Your answer must be an exact transcription of the data, with every picture omitted.

Dataset entries:
=====

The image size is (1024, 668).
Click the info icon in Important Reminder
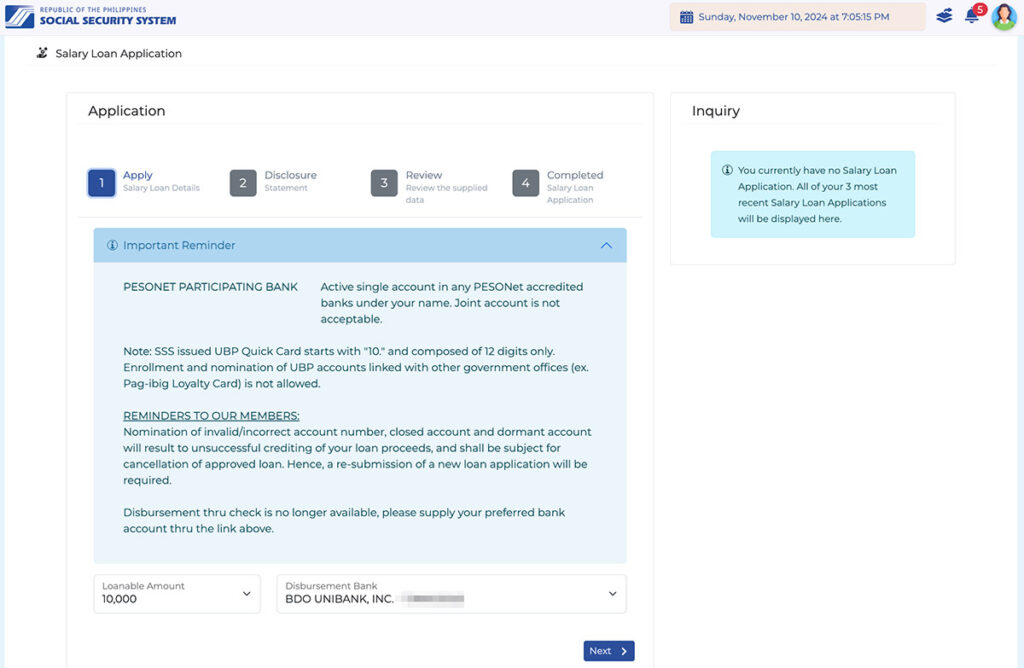point(112,245)
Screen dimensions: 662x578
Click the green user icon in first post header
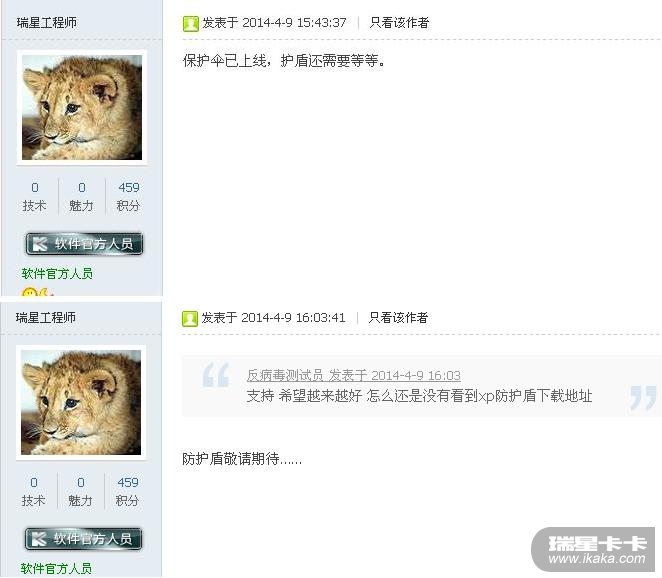point(190,23)
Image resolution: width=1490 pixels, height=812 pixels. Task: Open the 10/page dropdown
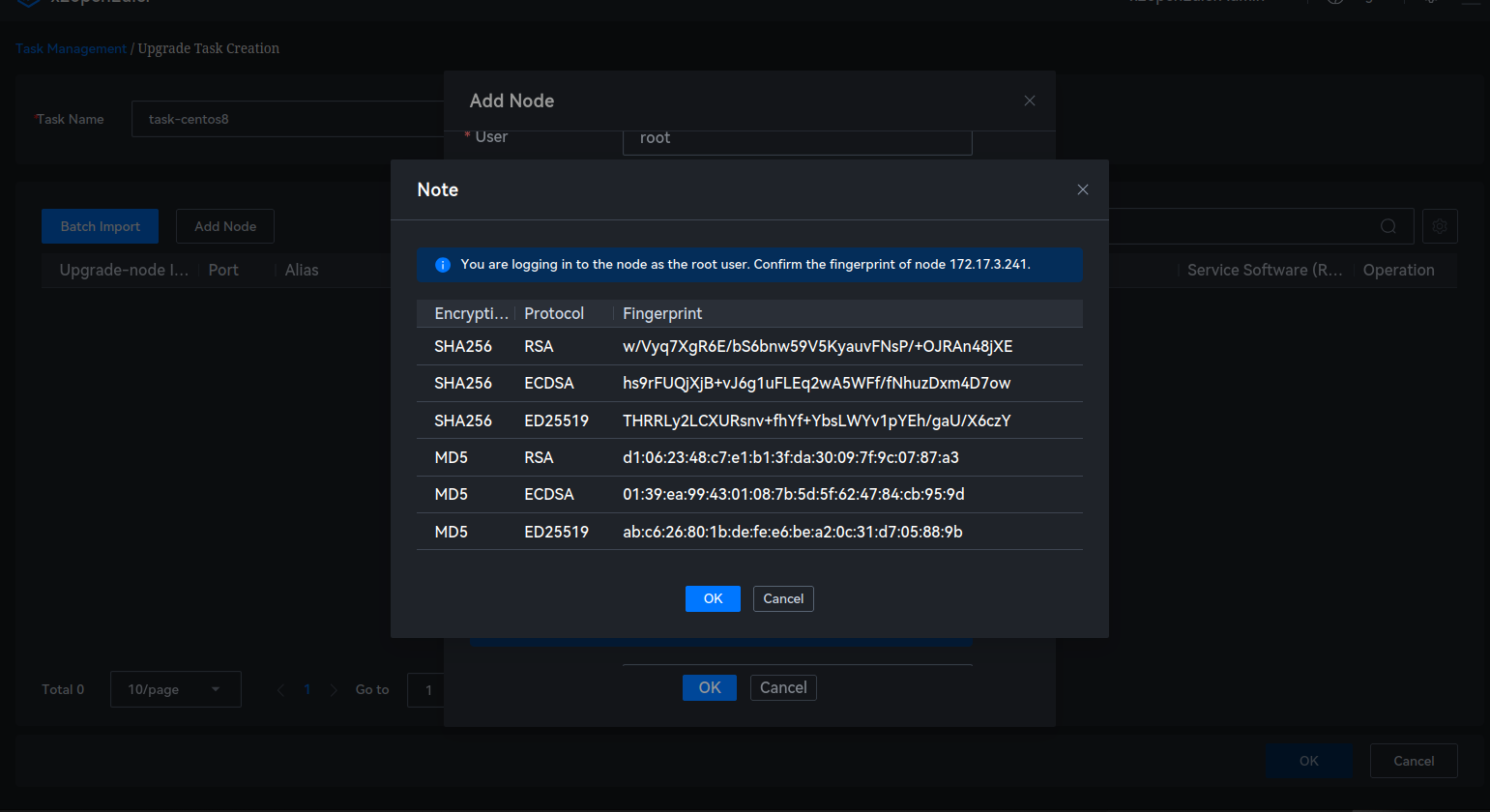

=====

Problem solution:
The image size is (1024, 668).
Click the info icon in Important Reminder
point(112,245)
Screen dimensions: 662x578
Click the green user icon in first post header
point(190,23)
Image resolution: width=1490 pixels, height=812 pixels. Task: Open the 10/page dropdown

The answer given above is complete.